## Exercise instructions
Would you print each of the entries below precisely as given?

** Opening Data extract block **

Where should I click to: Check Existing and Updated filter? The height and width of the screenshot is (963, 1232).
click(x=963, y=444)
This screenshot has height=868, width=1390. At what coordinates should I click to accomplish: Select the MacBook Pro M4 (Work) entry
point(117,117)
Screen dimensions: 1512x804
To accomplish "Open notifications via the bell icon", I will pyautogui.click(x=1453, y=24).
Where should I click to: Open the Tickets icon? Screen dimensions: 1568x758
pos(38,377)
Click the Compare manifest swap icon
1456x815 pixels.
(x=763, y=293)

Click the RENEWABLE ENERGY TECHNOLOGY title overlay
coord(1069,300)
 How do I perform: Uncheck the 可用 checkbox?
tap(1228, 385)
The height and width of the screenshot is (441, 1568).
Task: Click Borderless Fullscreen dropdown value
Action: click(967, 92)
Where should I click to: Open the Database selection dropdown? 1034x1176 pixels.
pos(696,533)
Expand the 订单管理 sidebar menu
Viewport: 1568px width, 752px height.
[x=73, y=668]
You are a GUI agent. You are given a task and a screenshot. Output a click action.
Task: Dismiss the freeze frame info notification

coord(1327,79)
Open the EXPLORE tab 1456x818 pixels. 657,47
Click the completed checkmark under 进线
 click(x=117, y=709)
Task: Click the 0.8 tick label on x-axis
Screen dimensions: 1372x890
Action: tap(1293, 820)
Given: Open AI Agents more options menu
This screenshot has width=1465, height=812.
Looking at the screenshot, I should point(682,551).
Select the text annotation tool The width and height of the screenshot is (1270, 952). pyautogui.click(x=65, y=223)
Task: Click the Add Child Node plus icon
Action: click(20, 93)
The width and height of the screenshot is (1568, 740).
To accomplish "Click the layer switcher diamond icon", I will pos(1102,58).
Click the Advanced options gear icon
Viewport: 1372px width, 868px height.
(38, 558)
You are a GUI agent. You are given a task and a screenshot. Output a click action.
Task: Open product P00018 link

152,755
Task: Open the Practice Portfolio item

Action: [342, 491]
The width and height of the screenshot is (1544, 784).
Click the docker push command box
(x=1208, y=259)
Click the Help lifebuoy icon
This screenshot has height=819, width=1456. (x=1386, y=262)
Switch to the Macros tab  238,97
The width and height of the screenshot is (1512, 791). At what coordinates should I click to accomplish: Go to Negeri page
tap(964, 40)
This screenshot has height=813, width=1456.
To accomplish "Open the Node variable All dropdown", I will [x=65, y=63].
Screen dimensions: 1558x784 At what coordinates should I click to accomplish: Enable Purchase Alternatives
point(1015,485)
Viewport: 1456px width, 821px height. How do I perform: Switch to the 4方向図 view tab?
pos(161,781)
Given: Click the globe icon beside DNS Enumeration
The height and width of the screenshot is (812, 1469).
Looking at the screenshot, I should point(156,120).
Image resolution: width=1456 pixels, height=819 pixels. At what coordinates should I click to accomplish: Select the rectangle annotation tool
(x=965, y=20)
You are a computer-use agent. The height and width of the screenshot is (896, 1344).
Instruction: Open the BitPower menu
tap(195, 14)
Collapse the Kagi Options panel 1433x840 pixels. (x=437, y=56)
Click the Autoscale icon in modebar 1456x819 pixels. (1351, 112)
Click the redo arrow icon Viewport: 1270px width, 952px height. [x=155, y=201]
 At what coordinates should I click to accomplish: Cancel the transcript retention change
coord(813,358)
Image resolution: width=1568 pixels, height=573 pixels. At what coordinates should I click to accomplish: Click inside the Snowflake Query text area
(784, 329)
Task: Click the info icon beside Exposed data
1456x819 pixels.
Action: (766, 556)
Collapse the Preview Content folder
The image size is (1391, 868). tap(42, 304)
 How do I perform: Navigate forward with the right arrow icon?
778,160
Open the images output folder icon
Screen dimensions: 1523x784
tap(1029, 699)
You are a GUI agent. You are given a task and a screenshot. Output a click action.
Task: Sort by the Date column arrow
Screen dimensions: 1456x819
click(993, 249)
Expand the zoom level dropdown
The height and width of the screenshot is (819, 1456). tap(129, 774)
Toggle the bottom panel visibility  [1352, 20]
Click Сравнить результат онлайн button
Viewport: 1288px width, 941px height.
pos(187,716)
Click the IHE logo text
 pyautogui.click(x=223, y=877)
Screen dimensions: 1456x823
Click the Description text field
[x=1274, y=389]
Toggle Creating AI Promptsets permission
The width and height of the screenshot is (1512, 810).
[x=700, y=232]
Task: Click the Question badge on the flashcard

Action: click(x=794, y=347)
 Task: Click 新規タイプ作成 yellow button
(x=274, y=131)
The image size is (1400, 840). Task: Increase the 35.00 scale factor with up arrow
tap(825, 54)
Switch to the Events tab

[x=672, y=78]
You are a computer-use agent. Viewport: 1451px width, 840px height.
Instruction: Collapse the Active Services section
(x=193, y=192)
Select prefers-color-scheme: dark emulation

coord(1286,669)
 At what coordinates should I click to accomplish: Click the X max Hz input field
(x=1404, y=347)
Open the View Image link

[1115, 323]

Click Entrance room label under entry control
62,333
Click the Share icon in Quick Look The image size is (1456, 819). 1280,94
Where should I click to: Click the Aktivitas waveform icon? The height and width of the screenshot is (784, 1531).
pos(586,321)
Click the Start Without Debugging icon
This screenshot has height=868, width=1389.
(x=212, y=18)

** Closing Data extract block **

## Response area
Where should I click to: Check Existing and Updated filter? The height and width of the screenshot is (963, 1232).
click(x=963, y=444)
This screenshot has height=868, width=1390. At what coordinates should I click to accomplish: Select the MacBook Pro M4 (Work) entry
point(117,117)
Screen dimensions: 1512x804
To accomplish "Open notifications via the bell icon", I will pyautogui.click(x=1453, y=24).
Where should I click to: Open the Tickets icon? Screen dimensions: 1568x758
pos(38,377)
Click the Compare manifest swap icon
1456x815 pixels.
(x=763, y=293)

Click the RENEWABLE ENERGY TECHNOLOGY title overlay
coord(1069,300)
 How do I perform: Uncheck the 可用 checkbox?
tap(1228, 385)
The height and width of the screenshot is (441, 1568).
Task: Click Borderless Fullscreen dropdown value
Action: click(967, 92)
Where should I click to: Open the Database selection dropdown? 1034x1176 pixels.
pos(696,533)
Expand the 订单管理 sidebar menu
Viewport: 1568px width, 752px height.
[x=73, y=668]
You are a GUI agent. You are given a task and a screenshot. Output a click action.
Task: Dismiss the freeze frame info notification

coord(1327,79)
Open the EXPLORE tab 1456x818 pixels. 657,47
Click the completed checkmark under 进线
 click(x=117, y=709)
Task: Click the 0.8 tick label on x-axis
Screen dimensions: 1372x890
Action: tap(1293, 820)
Given: Open AI Agents more options menu
This screenshot has width=1465, height=812.
Looking at the screenshot, I should point(682,551).
Select the text annotation tool The width and height of the screenshot is (1270, 952). pyautogui.click(x=65, y=223)
Task: Click the Add Child Node plus icon
Action: click(20, 93)
The width and height of the screenshot is (1568, 740).
To accomplish "Click the layer switcher diamond icon", I will pos(1102,58).
Click the Advanced options gear icon
Viewport: 1372px width, 868px height.
(38, 558)
You are a GUI agent. You are given a task and a screenshot. Output a click action.
Task: Open product P00018 link

152,755
Task: Open the Practice Portfolio item

Action: [342, 491]
The width and height of the screenshot is (1544, 784).
Click the docker push command box
(x=1208, y=259)
Click the Help lifebuoy icon
This screenshot has height=819, width=1456. (x=1386, y=262)
Switch to the Macros tab  238,97
The width and height of the screenshot is (1512, 791). At what coordinates should I click to accomplish: Go to Negeri page
tap(964, 40)
This screenshot has height=813, width=1456.
To accomplish "Open the Node variable All dropdown", I will [x=65, y=63].
Screen dimensions: 1558x784 At what coordinates should I click to accomplish: Enable Purchase Alternatives
point(1015,485)
Viewport: 1456px width, 821px height. How do I perform: Switch to the 4方向図 view tab?
pos(161,781)
Given: Click the globe icon beside DNS Enumeration
The height and width of the screenshot is (812, 1469).
Looking at the screenshot, I should point(156,120).
Image resolution: width=1456 pixels, height=819 pixels. At what coordinates should I click to accomplish: Select the rectangle annotation tool
(x=965, y=20)
You are a computer-use agent. The height and width of the screenshot is (896, 1344).
Instruction: Open the BitPower menu
tap(195, 14)
Collapse the Kagi Options panel 1433x840 pixels. (x=437, y=56)
Click the Autoscale icon in modebar 1456x819 pixels. (1351, 112)
Click the redo arrow icon Viewport: 1270px width, 952px height. [x=155, y=201]
 At what coordinates should I click to accomplish: Cancel the transcript retention change
coord(813,358)
Image resolution: width=1568 pixels, height=573 pixels. At what coordinates should I click to accomplish: Click inside the Snowflake Query text area
(784, 329)
Task: Click the info icon beside Exposed data
1456x819 pixels.
Action: (766, 556)
Collapse the Preview Content folder
The image size is (1391, 868). tap(42, 304)
 How do I perform: Navigate forward with the right arrow icon?
778,160
Open the images output folder icon
Screen dimensions: 1523x784
tap(1029, 699)
You are a GUI agent. You are given a task and a screenshot. Output a click action.
Task: Sort by the Date column arrow
Screen dimensions: 1456x819
click(993, 249)
Expand the zoom level dropdown
The height and width of the screenshot is (819, 1456). tap(129, 774)
Toggle the bottom panel visibility  [1352, 20]
Click Сравнить результат онлайн button
Viewport: 1288px width, 941px height.
pos(187,716)
Click the IHE logo text
 pyautogui.click(x=223, y=877)
Screen dimensions: 1456x823
Click the Description text field
[x=1274, y=389]
Toggle Creating AI Promptsets permission
The width and height of the screenshot is (1512, 810).
[x=700, y=232]
Task: Click the Question badge on the flashcard

Action: click(x=794, y=347)
 Task: Click 新規タイプ作成 yellow button
(x=274, y=131)
The image size is (1400, 840). Task: Increase the 35.00 scale factor with up arrow
tap(825, 54)
Switch to the Events tab

[x=672, y=78]
You are a computer-use agent. Viewport: 1451px width, 840px height.
Instruction: Collapse the Active Services section
(x=193, y=192)
Select prefers-color-scheme: dark emulation

coord(1286,669)
 At what coordinates should I click to accomplish: Click the X max Hz input field
(x=1404, y=347)
Open the View Image link

[1115, 323]

Click Entrance room label under entry control
62,333
Click the Share icon in Quick Look The image size is (1456, 819). 1280,94
Where should I click to: Click the Aktivitas waveform icon? The height and width of the screenshot is (784, 1531).
pos(586,321)
Click the Start Without Debugging icon
This screenshot has height=868, width=1389.
(x=212, y=18)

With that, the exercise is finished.